Wanatabe mira, señala hacia la central térmica de carbón del pueblo y justifica su serenidad: "De esa chimenea se ve lo que sale. Pero la radiación ni se nota, ni se ve, ni se siente". Su familia sí que se ha ido. Como él, en Hironomachi quedan unos 40 vecinos.
En el entorno de la nuclear son los ancianos los que ponen más resistencia a marcharse. Unos kilómetros más alejados de la planta, el matrimonio Shiga, de 79 y 72 años, intenta reconstruir su casa, situada en primera línea de playa. Duermen en un instituto convertido en albergue y de día limpian poco a poco los destrozos del tsunami.
Sus hijos y nietos se han marchado, pero ellos no. "Mire, el sol sale por allí y se pone por allí", explica la señora Shiga señalando la privilegiada vista sobre la línea del horizonte del Pacífico, "este es mi lugar. La nuclear es mi preocupación número uno, pero por mis tres nietos. A mi edad...".

[DATOS PROPORCIONADOS]

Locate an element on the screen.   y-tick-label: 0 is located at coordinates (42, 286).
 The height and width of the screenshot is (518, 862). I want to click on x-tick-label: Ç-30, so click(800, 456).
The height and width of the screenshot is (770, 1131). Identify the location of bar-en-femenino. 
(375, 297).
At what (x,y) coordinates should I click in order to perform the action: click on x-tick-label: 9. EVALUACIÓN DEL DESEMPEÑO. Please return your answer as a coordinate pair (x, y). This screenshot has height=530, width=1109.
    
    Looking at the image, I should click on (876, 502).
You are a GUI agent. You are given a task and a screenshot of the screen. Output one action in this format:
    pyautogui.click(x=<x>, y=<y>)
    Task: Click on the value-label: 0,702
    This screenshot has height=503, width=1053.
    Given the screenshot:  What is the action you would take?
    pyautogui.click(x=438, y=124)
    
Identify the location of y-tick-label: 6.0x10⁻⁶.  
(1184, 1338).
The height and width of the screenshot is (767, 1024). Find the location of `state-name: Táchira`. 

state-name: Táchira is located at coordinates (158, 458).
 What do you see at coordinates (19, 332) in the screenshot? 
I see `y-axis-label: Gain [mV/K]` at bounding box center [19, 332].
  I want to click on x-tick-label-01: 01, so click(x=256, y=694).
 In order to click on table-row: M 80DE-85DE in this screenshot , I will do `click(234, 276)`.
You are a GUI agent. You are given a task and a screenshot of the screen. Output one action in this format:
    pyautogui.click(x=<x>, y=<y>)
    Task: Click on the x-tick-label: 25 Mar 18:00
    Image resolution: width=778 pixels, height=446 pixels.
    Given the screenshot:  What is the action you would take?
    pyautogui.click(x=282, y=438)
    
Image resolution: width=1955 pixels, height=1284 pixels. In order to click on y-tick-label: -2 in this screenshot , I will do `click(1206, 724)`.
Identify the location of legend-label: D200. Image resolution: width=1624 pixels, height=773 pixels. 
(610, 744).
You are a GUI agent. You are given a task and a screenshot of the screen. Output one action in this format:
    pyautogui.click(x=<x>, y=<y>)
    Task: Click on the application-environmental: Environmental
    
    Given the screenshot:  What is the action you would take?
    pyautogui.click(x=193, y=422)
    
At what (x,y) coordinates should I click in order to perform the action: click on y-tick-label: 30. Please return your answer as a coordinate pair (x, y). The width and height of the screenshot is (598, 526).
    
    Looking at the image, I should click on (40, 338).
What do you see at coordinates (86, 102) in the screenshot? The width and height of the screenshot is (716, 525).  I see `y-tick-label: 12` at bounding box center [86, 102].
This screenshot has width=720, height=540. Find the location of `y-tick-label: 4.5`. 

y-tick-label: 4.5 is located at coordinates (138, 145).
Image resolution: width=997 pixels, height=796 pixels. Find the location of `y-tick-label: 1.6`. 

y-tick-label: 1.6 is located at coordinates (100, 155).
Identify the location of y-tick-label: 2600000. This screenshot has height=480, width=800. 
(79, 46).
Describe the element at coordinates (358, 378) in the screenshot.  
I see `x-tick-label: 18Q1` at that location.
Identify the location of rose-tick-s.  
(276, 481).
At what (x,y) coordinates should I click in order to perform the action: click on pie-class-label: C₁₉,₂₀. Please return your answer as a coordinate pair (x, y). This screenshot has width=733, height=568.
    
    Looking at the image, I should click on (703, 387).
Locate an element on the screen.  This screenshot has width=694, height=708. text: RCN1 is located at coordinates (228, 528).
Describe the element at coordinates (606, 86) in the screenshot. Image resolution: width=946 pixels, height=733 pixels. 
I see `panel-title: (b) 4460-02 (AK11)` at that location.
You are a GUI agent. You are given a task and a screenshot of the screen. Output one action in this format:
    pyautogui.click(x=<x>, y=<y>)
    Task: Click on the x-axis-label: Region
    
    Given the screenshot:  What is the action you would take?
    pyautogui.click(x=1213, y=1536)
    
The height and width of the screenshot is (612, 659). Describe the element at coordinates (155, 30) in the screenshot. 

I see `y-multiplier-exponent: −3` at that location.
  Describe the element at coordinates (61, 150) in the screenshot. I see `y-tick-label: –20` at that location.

[TAREA]
Indica dónde duerme el matrimonio Shiga según el fragmento.

[RESPUESTA ESCRITA]
En un instituto convertido en albergue.